What to work on: When you reach the line that contains "Nama (43, 1887)" in the data below, start reproducing lines exactly, and stop after the line that contains "[button] (919, 61)".

---*---

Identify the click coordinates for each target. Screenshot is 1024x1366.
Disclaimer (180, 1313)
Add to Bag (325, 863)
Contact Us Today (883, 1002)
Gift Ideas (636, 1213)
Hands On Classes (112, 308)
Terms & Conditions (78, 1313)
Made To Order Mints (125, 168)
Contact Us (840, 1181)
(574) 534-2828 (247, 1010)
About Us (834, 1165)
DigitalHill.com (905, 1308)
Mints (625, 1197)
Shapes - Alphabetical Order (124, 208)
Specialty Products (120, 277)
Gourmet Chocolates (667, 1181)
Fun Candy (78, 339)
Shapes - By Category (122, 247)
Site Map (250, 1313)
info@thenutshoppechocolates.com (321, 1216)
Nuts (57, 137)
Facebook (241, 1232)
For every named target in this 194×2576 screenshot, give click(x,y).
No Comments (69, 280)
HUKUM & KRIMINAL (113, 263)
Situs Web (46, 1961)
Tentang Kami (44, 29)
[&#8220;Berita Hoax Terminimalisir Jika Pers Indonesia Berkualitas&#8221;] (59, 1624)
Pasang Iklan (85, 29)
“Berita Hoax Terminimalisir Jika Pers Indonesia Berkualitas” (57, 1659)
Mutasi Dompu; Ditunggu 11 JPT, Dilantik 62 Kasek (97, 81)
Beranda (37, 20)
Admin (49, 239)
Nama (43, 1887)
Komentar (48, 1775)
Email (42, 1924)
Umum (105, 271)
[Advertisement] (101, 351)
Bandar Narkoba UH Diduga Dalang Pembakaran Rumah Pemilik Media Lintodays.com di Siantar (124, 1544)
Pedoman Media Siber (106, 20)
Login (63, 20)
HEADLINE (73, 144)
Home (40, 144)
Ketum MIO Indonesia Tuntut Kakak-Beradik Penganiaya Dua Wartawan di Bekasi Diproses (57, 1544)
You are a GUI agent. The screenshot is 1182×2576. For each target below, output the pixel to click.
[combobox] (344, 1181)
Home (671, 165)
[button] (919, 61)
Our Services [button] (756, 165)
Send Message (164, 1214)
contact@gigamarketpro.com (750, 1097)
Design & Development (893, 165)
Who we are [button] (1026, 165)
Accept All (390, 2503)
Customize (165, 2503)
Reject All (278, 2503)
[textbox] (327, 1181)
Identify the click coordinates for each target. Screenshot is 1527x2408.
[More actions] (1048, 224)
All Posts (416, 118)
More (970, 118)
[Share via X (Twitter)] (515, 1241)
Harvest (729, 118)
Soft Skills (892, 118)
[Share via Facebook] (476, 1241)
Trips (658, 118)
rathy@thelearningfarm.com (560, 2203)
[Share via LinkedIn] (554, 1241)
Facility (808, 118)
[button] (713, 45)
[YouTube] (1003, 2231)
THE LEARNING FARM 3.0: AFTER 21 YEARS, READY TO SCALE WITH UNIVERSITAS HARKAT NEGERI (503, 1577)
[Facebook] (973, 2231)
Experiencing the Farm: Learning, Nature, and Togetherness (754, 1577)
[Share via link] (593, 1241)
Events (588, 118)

---*---

Exercise solution:
Nama (43, 1887)
Komentar (48, 1775)
Email (42, 1924)
Umum (105, 271)
[Advertisement] (101, 351)
Bandar Narkoba UH Diduga Dalang Pembakaran Rumah Pemilik Media Lintodays.com di Siantar (124, 1544)
Pedoman Media Siber (106, 20)
Login (63, 20)
HEADLINE (73, 144)
Home (40, 144)
Ketum MIO Indonesia Tuntut Kakak-Beradik Penganiaya Dua Wartawan di Bekasi Diproses (57, 1544)
You are a GUI agent. The screenshot is 1182×2576. For each target below, output the pixel to click.
[combobox] (344, 1181)
Home (671, 165)
[button] (919, 61)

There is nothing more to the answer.